13 Abril 2018
Foi preciso que o Ressuscitado abrisse o espírito dos discípulos de Emaús e dos Apóstolos à inteligência das Escrituras, para que estes cressem em sua ressurreição. Cheio desta inteligência, Pedro convoca os Israelitas a relerem os profetas e a reconhecerem em Jesus «o autor da vida».
A reflexão é de Marcel Domergue (+1922-2015), sacerdote jesuíta francês, publicada no sítio Croire, comentando as leituras do 3º Domingo de Páscoa - Ciclo B. A tradução é de Francisco O. Lara, João Bosco Lara e José J. Lara.
Referências bíblicas
1ª leitura: «Vós matastes o autor da vida, mas Deus o ressuscitou dos mortos» (Atos 3,13-15.17-19)
Salmo: Sl. 4 - R/ Sobre nós fazei brilhar o esplendor de vossa face!

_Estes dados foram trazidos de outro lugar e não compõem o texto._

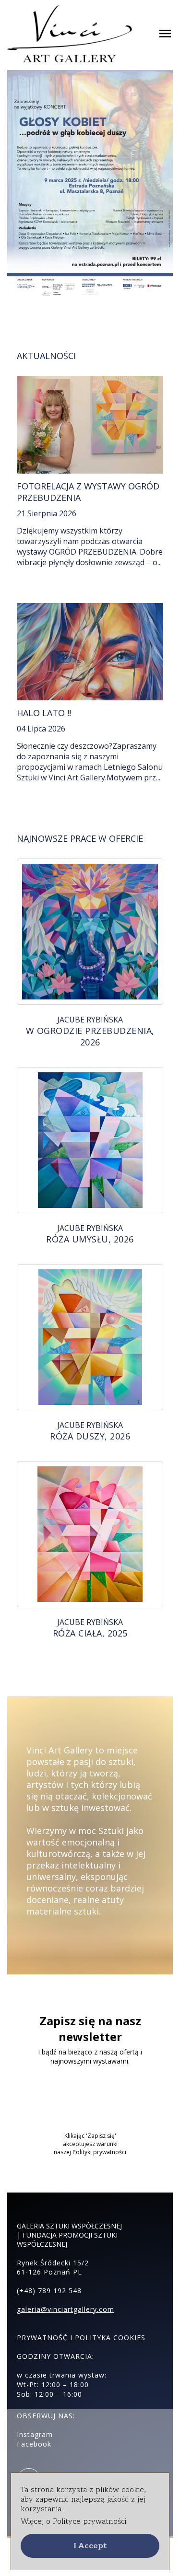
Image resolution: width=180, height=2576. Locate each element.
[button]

2ª leitura: «Ele é vítima de expiação pelos nossos pecados e pelos pecados do mundo inteiro» (1 Jo 2,1-5).
Evangelho: «Assim está escrito: ‘o Cristo sofrerá e ressuscitará dos mortos ao terceiro dia...’» (Lucas 24,35-48).

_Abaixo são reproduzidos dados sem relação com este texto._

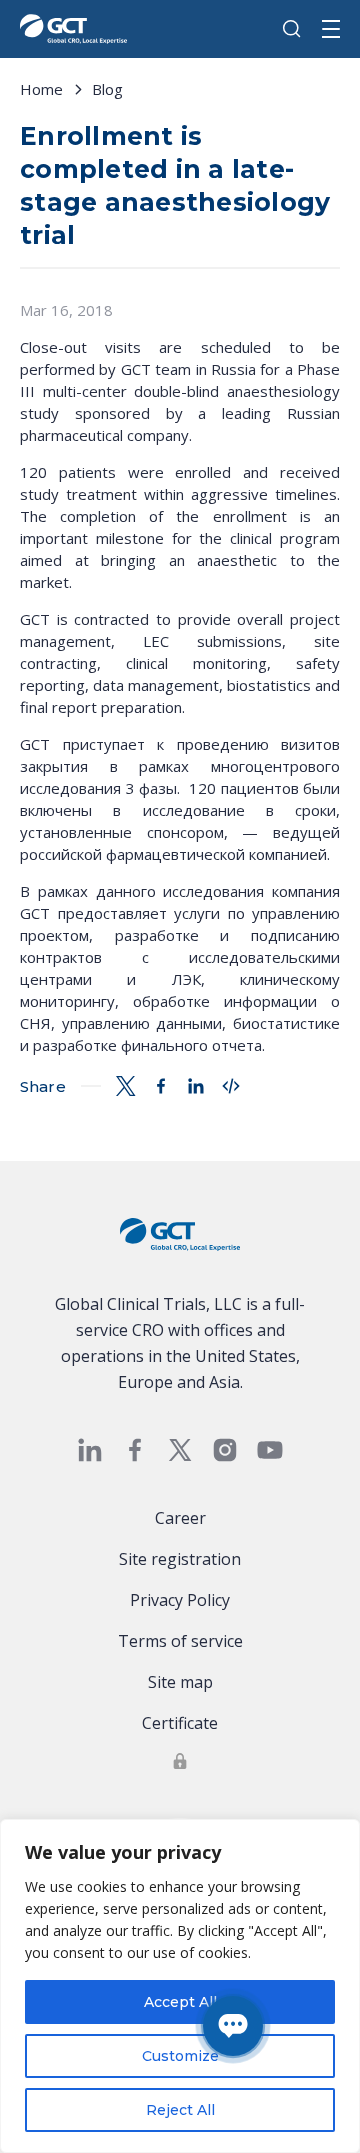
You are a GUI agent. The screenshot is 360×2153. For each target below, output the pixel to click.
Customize (180, 2056)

Longo é o caminho da Cruz; longo, o caminho da fé. Os discípulos de Emaús reconheceram Jesus ao partir o pão. Quando contaram a sua aventura aos Apóstolos, estes lhes anunciaram que o Senhor tinha aparecido a Simão. Aparição esta, aliás, ausente dos nossos relatos. E eis que, de repente, está Jesus bem ali, no meio deles. O que não deveria tê-los surpreendido, pois estavam falando justamente dos seus encontros precedentes com ele. Não acreditando, no entanto, em seus olhos, tomaram-no por um «espírito», como se a um «espírito» se pudesse ver. A palavra espírito, aqui, equivale a irreal. O evangelista quer fazer-nos compreender duas coisas especialmente: primeiro, que a fé não chega à maturidade de uma vez. Somente encontra a sua forma perfeita ao final de um longo itinerário. E devemos dar graças a Deus se, em seu ponto de partida, possa ter o tamanho de um grão de mostarda. Além disso, nunca é adquirida como um bem inalienável: podemos ser crentes às 8 horas da manhã e descrentes cinco minutos depois. À fé, de fato não a possuímos, mas a recebemos sem cessar. Supõe, portanto, da nossa parte uma abertura permanente, que não é outra senão a consciência da presença do Outro, esta presença que nos faz ser. Acreditamos ter matado Deus! E muitos de nossos contemporâneos imaginam ter acabado com Ele. E, no entanto, Ele está aí, Ressuscitado. Para os crentes, a morte definitiva do Cristo, a Palavra criadora feita carne, equivaleria ao nosso retorno pessoal ao nada; sua ressurreição é a garantia da nossa «vida eterna».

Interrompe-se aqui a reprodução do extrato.